Measure and mark the location of the studs on the back of the dry erase board in relation to where the board will hang on the wall (or you can hold your white board up to the where you want to it to hang and lightly mark your frame where the studs are). This is how you will know where to attach the hangers on the board.
2. Screw the hangers to the back of the dry erase board where the stud locations are marked.
Pro Tip: Double check to make sure the screws aren’t going to be too long that they will poke out the front of the white board! If yours are, you should purchase shorter screws!
3. Calculate the top height of where you want to hang your dry erase board. Please note, you board will hang about ½” lower in account for the size of the hanger, so when nailing the hangers to the wall (at the studs), you will want the bottom of the hook to be about 1/2" above where you want the top of the board to hang.
Tip: It may be helpful to hold the dry erase board at the height you want to hang the board. Mark a dot on the wall at the top of the loop, which will indicate the location of the bottom of the hook.

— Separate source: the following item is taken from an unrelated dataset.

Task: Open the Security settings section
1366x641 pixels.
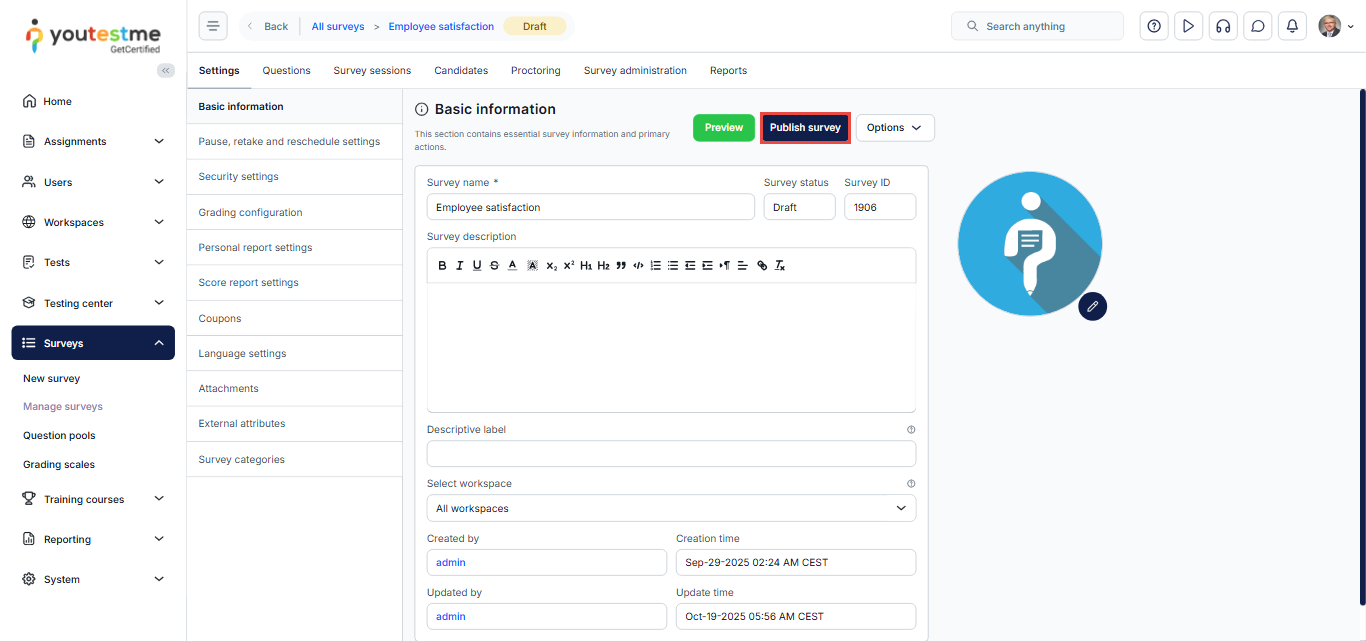Action: 238,177
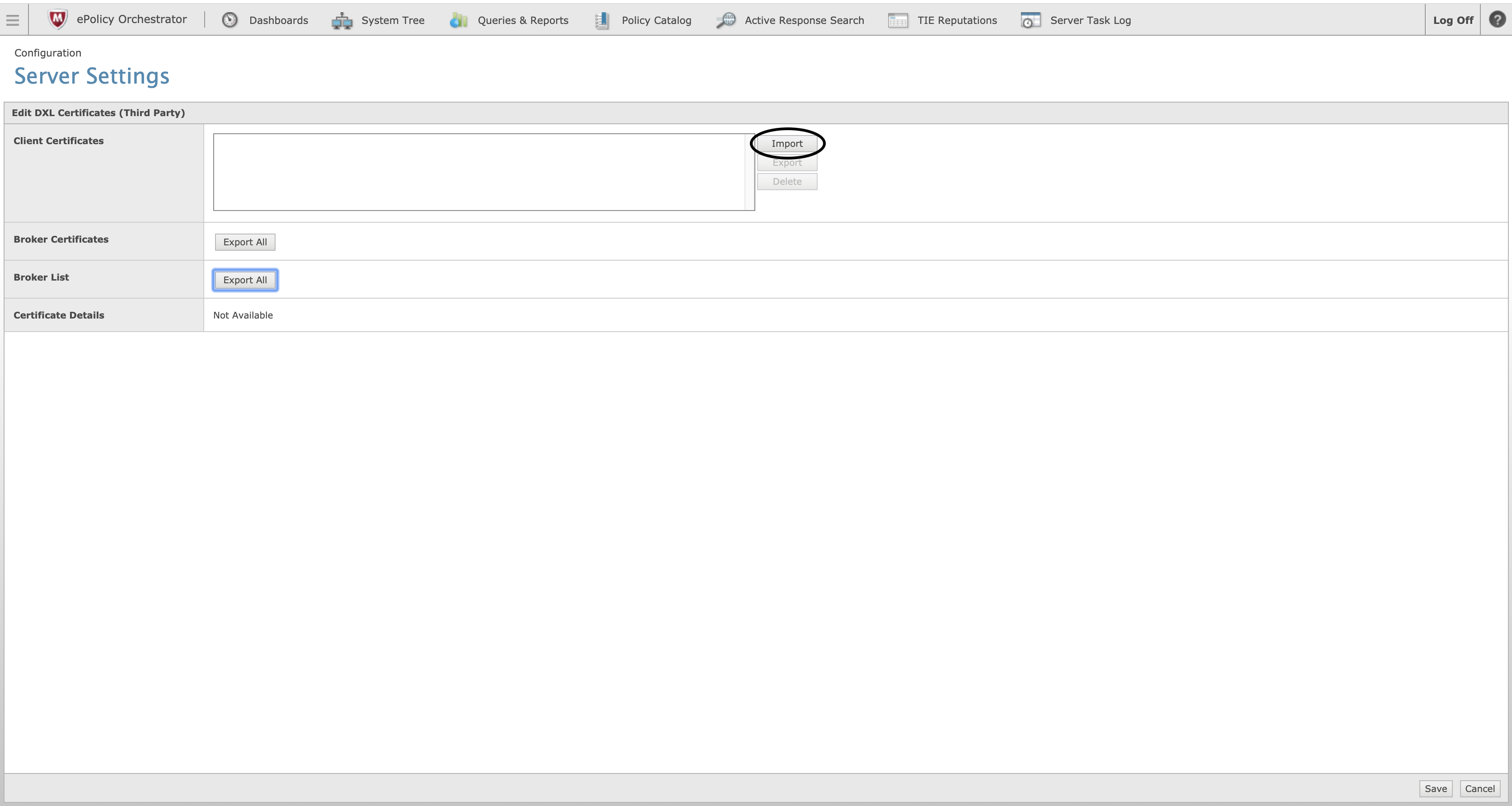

4. I realized that because the board wasn’t fastened to the wall at the bottom, it had the tendency to hang away from the wall. I took the last remaining hanger and screwed it to the middle of the bottom of the board. I re-hung the white board and then hooked the hook through the loop, pulling down to make the tension tight. Then I nailed in the hook to the wall up-side-down. To make the board lie flat, I nailed the loop closed so the board couldn’t bounce off the wall.
STEP 4: CELEBRATE!
Go buy yourself some Jimmy Choo shoes with all that money
...but buy them on ebay. I saved you $155, not $550.